---- INFORMATION GIVEN

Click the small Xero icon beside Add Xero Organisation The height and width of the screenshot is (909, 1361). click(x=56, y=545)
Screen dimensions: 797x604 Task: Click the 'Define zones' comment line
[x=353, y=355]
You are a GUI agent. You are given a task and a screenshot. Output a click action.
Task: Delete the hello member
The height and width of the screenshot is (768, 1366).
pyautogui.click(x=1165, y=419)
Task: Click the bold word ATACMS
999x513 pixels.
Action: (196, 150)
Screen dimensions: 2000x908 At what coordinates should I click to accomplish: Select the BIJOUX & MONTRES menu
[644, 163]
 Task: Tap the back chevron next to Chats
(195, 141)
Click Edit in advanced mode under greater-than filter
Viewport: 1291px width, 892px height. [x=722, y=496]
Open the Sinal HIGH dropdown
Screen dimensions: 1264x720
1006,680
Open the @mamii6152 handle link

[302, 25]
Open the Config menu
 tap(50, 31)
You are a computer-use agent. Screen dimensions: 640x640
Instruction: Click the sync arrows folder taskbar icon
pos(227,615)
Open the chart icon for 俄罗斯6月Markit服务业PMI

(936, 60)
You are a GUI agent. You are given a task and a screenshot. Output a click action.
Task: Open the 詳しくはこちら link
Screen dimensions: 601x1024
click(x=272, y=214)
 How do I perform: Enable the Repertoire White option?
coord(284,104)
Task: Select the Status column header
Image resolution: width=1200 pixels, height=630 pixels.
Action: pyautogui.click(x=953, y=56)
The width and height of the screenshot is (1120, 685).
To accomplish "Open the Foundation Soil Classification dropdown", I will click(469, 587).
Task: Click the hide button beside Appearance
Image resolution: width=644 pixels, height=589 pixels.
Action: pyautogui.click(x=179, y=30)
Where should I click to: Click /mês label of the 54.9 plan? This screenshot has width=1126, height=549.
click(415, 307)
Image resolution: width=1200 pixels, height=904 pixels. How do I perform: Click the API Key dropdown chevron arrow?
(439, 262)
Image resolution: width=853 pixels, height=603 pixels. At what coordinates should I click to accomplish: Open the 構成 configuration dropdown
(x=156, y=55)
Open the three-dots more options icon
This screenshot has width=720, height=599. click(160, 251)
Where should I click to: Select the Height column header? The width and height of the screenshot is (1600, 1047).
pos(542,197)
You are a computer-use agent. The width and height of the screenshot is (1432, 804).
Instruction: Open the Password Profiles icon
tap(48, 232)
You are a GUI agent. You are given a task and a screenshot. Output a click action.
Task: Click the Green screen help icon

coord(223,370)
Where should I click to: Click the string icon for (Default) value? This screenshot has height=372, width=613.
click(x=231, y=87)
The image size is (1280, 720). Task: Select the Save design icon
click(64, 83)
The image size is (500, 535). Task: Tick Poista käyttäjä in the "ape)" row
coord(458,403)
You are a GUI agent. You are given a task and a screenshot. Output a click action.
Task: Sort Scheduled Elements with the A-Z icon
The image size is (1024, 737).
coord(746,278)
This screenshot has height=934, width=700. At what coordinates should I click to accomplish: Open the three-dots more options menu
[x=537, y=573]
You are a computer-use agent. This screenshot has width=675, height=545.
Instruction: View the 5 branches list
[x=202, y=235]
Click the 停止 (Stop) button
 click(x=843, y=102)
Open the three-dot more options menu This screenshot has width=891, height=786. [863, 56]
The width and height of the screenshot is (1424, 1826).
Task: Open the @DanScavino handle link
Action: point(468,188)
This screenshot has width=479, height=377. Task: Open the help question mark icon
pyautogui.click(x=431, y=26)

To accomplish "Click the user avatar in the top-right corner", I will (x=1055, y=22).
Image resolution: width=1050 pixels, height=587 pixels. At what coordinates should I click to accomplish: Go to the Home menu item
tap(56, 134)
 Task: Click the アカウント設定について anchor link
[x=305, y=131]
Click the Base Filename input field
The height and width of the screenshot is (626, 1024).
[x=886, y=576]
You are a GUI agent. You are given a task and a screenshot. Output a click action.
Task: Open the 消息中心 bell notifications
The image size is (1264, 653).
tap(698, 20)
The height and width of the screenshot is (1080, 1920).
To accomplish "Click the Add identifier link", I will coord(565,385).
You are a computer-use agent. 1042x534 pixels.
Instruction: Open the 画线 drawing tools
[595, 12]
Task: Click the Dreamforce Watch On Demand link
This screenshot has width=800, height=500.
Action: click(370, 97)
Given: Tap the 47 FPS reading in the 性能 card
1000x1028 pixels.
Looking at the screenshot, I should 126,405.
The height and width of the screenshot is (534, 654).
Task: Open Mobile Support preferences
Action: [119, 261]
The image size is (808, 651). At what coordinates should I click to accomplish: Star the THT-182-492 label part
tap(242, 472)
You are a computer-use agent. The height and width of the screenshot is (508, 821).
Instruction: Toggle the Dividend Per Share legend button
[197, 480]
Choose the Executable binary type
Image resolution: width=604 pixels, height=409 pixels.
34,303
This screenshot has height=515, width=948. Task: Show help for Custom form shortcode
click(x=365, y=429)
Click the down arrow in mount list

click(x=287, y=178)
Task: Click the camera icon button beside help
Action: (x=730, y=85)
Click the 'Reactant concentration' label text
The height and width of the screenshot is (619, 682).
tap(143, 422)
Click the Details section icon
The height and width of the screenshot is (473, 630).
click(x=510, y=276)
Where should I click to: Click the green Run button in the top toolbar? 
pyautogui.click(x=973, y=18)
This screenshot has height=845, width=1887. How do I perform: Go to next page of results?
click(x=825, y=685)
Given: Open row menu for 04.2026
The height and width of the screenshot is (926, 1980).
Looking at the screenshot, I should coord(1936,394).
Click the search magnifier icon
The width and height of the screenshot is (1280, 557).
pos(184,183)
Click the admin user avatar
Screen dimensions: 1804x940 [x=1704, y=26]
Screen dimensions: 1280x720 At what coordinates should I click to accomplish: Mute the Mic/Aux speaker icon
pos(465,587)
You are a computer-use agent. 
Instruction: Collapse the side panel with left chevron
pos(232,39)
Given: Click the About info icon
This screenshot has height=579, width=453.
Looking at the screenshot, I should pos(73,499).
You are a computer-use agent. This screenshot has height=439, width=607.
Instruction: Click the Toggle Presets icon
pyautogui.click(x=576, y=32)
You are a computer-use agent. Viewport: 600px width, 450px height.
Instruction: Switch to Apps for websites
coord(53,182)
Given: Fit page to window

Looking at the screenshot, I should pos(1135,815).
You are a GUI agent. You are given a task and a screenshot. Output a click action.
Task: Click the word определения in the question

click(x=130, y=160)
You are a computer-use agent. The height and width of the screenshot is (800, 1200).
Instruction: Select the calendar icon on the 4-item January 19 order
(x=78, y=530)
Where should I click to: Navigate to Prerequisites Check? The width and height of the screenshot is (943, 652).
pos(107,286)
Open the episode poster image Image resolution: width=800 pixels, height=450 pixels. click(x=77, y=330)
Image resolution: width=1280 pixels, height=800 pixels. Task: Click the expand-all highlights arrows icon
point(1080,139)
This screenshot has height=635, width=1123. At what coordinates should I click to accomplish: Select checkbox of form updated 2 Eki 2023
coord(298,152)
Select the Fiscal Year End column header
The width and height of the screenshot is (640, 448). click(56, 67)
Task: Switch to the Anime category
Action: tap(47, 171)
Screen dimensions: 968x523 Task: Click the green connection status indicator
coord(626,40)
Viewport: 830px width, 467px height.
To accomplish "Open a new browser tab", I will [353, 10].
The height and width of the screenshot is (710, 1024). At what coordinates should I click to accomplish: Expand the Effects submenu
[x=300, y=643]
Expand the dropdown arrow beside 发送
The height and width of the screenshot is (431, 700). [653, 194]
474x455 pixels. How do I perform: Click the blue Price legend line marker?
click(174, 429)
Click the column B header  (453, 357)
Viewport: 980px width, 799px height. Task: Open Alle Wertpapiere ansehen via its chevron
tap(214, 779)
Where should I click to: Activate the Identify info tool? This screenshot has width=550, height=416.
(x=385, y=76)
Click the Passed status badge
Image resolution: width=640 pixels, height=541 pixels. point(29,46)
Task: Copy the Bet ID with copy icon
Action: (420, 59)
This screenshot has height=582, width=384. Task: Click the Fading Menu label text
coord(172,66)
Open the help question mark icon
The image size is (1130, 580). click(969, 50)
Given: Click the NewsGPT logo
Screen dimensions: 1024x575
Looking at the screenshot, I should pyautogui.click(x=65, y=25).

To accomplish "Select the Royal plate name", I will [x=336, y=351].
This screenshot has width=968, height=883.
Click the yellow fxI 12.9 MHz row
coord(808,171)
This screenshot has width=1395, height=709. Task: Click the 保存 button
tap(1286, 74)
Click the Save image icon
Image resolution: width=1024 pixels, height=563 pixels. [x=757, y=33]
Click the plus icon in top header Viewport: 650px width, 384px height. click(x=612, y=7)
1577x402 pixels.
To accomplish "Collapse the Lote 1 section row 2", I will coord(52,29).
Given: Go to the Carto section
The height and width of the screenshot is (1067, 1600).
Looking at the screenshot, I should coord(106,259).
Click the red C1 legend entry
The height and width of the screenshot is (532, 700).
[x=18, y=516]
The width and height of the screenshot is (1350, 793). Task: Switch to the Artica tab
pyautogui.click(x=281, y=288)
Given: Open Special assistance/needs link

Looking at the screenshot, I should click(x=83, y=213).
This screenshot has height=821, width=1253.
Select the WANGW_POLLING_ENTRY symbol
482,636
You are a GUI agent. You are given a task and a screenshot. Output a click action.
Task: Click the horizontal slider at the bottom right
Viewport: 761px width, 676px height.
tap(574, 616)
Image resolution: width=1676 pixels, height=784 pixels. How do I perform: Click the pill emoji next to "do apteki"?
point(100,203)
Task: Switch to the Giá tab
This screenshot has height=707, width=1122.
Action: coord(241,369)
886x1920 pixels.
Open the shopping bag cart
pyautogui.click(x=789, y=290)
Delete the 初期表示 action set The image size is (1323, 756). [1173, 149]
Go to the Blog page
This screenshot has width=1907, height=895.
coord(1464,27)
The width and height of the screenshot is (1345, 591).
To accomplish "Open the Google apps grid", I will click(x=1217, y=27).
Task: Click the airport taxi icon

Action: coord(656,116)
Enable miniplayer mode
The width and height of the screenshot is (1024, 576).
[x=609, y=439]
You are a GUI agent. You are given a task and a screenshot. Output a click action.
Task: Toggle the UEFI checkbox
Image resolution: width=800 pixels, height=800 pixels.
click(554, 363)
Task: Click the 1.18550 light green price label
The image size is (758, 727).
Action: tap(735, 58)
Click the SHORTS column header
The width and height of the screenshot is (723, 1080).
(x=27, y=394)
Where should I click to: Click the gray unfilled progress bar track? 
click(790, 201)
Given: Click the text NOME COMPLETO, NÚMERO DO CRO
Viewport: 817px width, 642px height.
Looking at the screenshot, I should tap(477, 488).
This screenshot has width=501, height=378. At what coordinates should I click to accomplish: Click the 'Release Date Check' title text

--------

— TASK GOAL —
Up to and including the line that contains "Task: Click the hide button beside Appearance", output the records above exactly, beginning with their first line.

— WRITTEN RESPONSE —
Click the small Xero icon beside Add Xero Organisation The height and width of the screenshot is (909, 1361). click(x=56, y=545)
Screen dimensions: 797x604 Task: Click the 'Define zones' comment line
[x=353, y=355]
You are a GUI agent. You are given a task and a screenshot. Output a click action.
Task: Delete the hello member
The height and width of the screenshot is (768, 1366).
pyautogui.click(x=1165, y=419)
Task: Click the bold word ATACMS
999x513 pixels.
Action: (196, 150)
Screen dimensions: 2000x908 At what coordinates should I click to accomplish: Select the BIJOUX & MONTRES menu
[644, 163]
 Task: Tap the back chevron next to Chats
(195, 141)
Click Edit in advanced mode under greater-than filter
Viewport: 1291px width, 892px height. [x=722, y=496]
Open the Sinal HIGH dropdown
Screen dimensions: 1264x720
1006,680
Open the @mamii6152 handle link

[302, 25]
Open the Config menu
 tap(50, 31)
You are a computer-use agent. Screen dimensions: 640x640
Instruction: Click the sync arrows folder taskbar icon
pos(227,615)
Open the chart icon for 俄罗斯6月Markit服务业PMI

(936, 60)
You are a GUI agent. You are given a task and a screenshot. Output a click action.
Task: Open the 詳しくはこちら link
Screen dimensions: 601x1024
click(x=272, y=214)
 How do I perform: Enable the Repertoire White option?
coord(284,104)
Task: Select the Status column header
Image resolution: width=1200 pixels, height=630 pixels.
Action: pyautogui.click(x=953, y=56)
The width and height of the screenshot is (1120, 685).
To accomplish "Open the Foundation Soil Classification dropdown", I will click(469, 587).
Task: Click the hide button beside Appearance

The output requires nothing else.